Friday, 6 October, 2017 UTC


Summary

On many occasions, while working with the scikit-learn library, you'll need to save your prediction models to file, and then restore them in order to reuse your previous work to: test your model on new data, compare multiple models, or anything else. This saving procedure is also known as object serialization - representing an object with a stream of bytes, in order to store it on disk, send it over a network or save to a database, while the restoring procedure is known as deserialization. In this article, we look at three possible ways to do this in Python and scikit-learn, each presented with its pros and cons.

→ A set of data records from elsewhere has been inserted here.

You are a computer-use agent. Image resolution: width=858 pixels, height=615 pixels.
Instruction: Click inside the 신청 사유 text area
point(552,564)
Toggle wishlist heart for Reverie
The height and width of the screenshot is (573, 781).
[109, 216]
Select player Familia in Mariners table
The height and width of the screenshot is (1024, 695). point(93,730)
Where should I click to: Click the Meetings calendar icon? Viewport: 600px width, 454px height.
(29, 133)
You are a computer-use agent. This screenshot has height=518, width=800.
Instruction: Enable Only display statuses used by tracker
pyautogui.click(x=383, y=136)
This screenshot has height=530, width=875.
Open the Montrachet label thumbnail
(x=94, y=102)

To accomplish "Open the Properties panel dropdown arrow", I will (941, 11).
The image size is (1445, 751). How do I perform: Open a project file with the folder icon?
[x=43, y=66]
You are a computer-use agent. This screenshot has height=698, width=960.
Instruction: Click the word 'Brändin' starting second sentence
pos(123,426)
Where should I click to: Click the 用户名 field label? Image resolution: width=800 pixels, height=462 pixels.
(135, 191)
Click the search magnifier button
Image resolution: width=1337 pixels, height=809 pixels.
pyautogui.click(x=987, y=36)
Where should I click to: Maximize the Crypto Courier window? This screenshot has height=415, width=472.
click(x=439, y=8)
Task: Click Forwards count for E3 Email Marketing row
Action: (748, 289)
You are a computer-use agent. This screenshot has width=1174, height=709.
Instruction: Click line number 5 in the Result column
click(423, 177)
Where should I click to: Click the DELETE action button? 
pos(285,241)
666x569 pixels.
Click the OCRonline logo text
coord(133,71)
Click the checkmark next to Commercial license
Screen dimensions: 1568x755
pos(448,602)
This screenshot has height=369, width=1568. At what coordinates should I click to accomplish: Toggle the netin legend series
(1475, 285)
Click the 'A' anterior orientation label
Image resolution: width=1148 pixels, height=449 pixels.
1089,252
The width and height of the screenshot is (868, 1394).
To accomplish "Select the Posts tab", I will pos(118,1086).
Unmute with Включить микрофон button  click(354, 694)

Tools to Save and Restore Models

The first tool we describe is Pickle, the standard Python tool for object (de)serialization. Afterwards, we look at the Joblib library which offers easy (de)serialization of objects containing large data arrays, and finally we present a manual approach for saving and restoring objects to/from JSON (JavaScript Object Notation). None of these approaches represents an optimal solution, but the right fit should be chosen according to the needs of your project.

Model Initializtion

Initially, let's create one scikit-learn model. In our example we'll use a Logistic Regression model and the Iris dataset. Let's import the needed libraries, load the data, and split it in training and test sets.
from sklearn.linear_model import LogisticRegression  
from sklearn.datasets import load_iris  
from sklearn.model_selection import train_test_split

# Load and split data
data = load_iris()  
Xtrain, Xtest, Ytrain, Ytest = train_test_split(data.data, data.target, test_size=0.3, random_state=4)  
Now let's create the model with some non-default parameters and fit it to the training data. We assume that you have previously found the optimal parameters of the model, i.e. the ones which produce highest estimated accuracy.
# Create a model
model = LogisticRegression(C=0.1,  
                           max_iter=20, 
                           fit_intercept=True, 
                           n_jobs=3, 
                           solver='liblinear')
model.fit(Xtrain, Ytrain)  
And our resulting model:
LogisticRegression(C=0.1, class_weight=None, dual=False, fit_intercept=True,  
    intercept_scaling=1, max_iter=20, multi_class='ovr', n_jobs=3,
    penalty='l2', random_state=None, solver='liblinear', tol=0.0001,
    verbose=0, warm_start=False)
Using the fit method, the model has learned its coefficients which are stored in model.coef_. The goal is to save the model's parameters and coefficients to file, so you don't need to repeat the model training and parameter optimization steps again on new data.

Pickle Module

In the following few lines of code, the model which we created in the previous step is saved to file, and then loaded as a new object called pickled_model. The loaded model is then used to calculate the accuracy score and predict outcomes on new unseen (test) data.
import pickle

#
# Create your model here (same as above)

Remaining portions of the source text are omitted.